I’ve lived in New Zealand all my life. Until last week, I knew of Hot Water Beach on the Coromandel Peninsula in name only, not as an experience.
Hot Water Beach has become part of the tourist route and judging by the number of young people in there at 8.00am, it is a huge attraction.
To get maximum enjoyment from visiting the beach you need to be there from one hour before low tide to one after low tide – a daily window of two hours. Having decided that it was a must for our Scottish visitors we found out the tide times on our chosen day and left that morning before breakfast. Hot Water Beach is about 20 minutes drive from where we were staying in Flaxhill Bay. With a 21 month old and four year old in the mix, getting out of the house early was no easy feat!
By the time we arrived the parking lot was close to full. There were people of all ages – but mostly young adults predominantly German and French speaking. First task was to hire a spade from the local kiosk – $5 hireage with a $20 deposit. Then we made the short trek toward the hot water spot crossing the stream pictured in my previous blog ‘Ocean’.
When we arrived at the spot there were already people lying in their hot water pools and many others at work digging their own pools. No-one was telling you what to do, how to do it or where. You had to burrow your toes into the sand to find a hot spot in which to create your pool and then dig.

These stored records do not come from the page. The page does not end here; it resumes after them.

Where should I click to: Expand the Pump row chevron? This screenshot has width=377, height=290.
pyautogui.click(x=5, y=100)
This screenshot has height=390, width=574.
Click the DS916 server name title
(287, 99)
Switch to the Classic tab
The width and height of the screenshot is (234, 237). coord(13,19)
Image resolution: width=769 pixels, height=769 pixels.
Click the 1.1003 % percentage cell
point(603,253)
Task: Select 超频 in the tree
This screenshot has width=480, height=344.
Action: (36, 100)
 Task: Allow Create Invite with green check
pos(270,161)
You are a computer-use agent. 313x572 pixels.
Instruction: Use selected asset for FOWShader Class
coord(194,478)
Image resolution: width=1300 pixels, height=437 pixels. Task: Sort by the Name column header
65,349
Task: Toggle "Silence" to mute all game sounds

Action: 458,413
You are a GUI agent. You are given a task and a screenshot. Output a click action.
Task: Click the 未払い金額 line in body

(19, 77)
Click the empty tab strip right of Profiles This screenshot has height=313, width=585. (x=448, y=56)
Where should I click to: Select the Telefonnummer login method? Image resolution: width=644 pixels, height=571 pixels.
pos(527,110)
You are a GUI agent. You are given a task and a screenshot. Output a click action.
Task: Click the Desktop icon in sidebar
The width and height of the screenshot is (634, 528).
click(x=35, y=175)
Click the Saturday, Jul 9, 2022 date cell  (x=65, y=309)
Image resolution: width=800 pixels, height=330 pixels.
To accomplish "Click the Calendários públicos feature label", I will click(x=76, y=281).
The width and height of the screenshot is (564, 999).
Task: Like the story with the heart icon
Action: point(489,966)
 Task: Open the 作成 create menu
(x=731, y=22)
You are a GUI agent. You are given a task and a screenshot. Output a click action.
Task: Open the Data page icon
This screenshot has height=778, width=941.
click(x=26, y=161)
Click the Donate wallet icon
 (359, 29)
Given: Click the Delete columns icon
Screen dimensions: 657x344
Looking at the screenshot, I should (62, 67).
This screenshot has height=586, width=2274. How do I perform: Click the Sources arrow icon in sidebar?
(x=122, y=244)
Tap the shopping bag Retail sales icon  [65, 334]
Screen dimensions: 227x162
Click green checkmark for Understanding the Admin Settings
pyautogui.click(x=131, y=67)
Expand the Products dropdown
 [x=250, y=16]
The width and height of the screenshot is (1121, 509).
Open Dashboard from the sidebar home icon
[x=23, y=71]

Our efforts in the beginning were fruitless to say the least. No sooner than a trench was begun and sand with moved to one side, a wave would come in and wash our shallow hole away. It was comforting to see that we weren’t the only ones having excavation efforts drowned. So we left the men to their labour and thinking sneaky thoughts put another plan into action.
We lurked around the edges of the main section of pools, encouraging the children to dip their toes in. In truth, they didn’t need encouragement. As good child minders we had to keep a close eye on them didn’t we? It wasn’t long before our prey left the pool – and we took over! We beckoned the men “Hey, come and see what we’ve got” and with a bit more strategic digging we managed to enlarge our pool so that we could all fit in.
The water is not just hot, it’s scalding hot. Hot water bubbles up through the sand and you have to cool it down with buckets of cold water (hence the bucket in the picture). You cannot lie in the pool for too long for fear of burning. We were extremely hospitable with our pool – we could afford to be – it wasn’t long before we were inviting other people to join us to see what all the fuss was about.
Feeling a little hot from the heat of the sun and the heat of the pools I ran down and had a swim in the bay. To spite the name Hot Water Beach, the water in the bay isn’t hot. It does have warm spots though where the hot water is bubbling up from the seabed. It felt wonderfully luxurious … even getting changed back into dry clothes on shore wasn’t a problem. It was as if we were all in a mixed sauna with no need to feel embarrassed. (I confess to changing behind a rock giving me a just a touch of privacy.)
As we departed, the two-hour window being over, people were still arriving. The tide was on the rise and pools closer to the shoreline were disappearing fast. We shook our heads, it was such a shame they were going to miss out.
It had been great fun for all of us with a heart-warming community feel about it. I really really loved it – I was like a pig in clover!